Reproduce the stretch from "Where should I" through "click(x=221, y=279)", swapping "French" for "Spanish" and leaving everything else unchanged.

BEGIN DATA FOR THE TASK

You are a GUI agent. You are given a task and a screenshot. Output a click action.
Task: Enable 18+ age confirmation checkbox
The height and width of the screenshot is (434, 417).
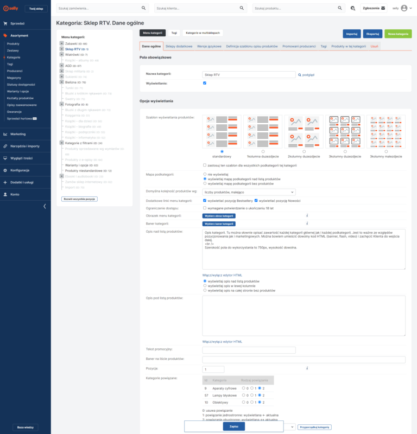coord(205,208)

END DATA FOR THE TASK
BEGIN DATA FOR THE TASK

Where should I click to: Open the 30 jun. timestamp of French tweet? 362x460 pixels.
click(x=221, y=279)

END DATA FOR THE TASK

▶ ANSWER FOR THIS EXERCISE:
Where should I click to: Open the 30 jun. timestamp of Spanish tweet? 362x460 pixels.
click(x=221, y=279)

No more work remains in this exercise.